Record list:

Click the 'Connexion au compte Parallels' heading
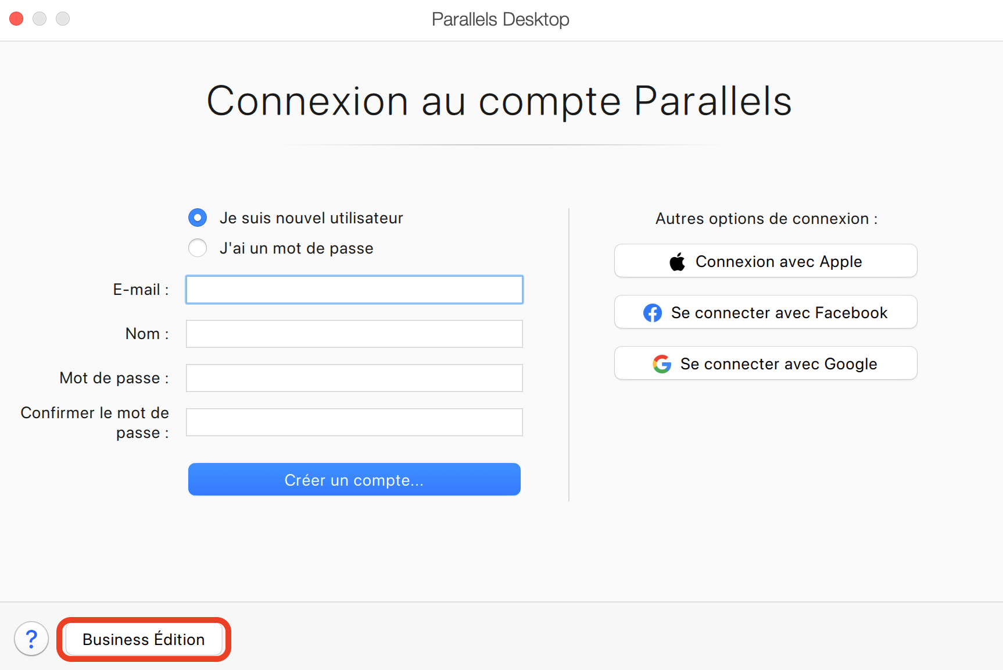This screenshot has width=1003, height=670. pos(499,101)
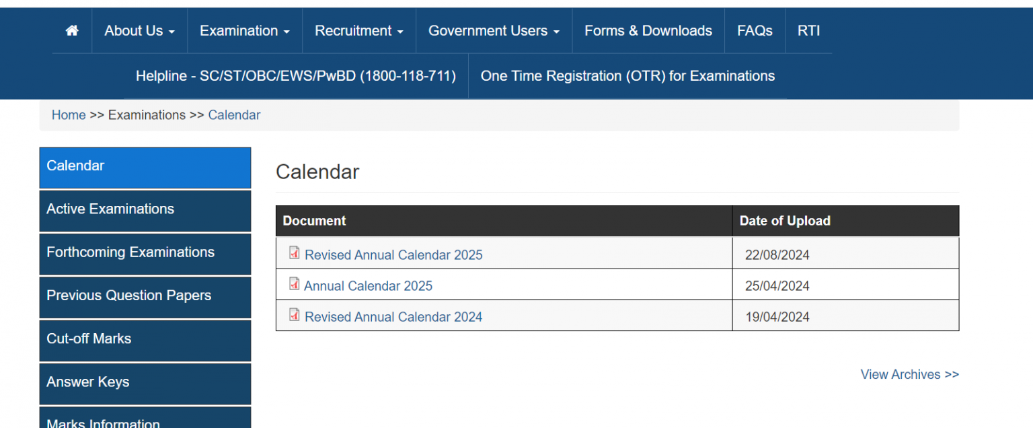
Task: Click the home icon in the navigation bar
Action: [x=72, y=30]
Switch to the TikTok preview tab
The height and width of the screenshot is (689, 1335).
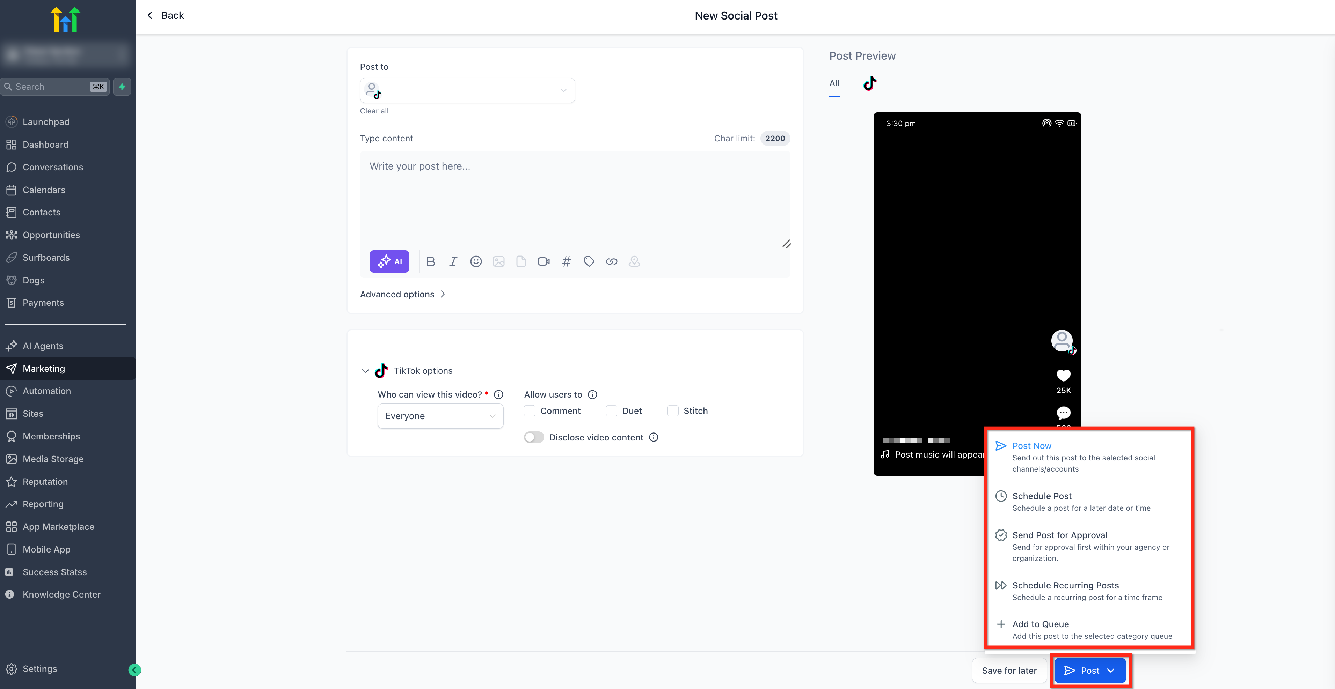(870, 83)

What is being asked: Please rewrite all the records above, replacing "heading" with "title" and keeping everything else the same. Omit the pictures.

Reply:
Click the 'Connexion au compte Parallels' title
This screenshot has width=1003, height=670. pos(499,101)
Task: Click the home icon in the navigation bar
Action: [x=72, y=30]
Switch to the TikTok preview tab
The height and width of the screenshot is (689, 1335).
(870, 83)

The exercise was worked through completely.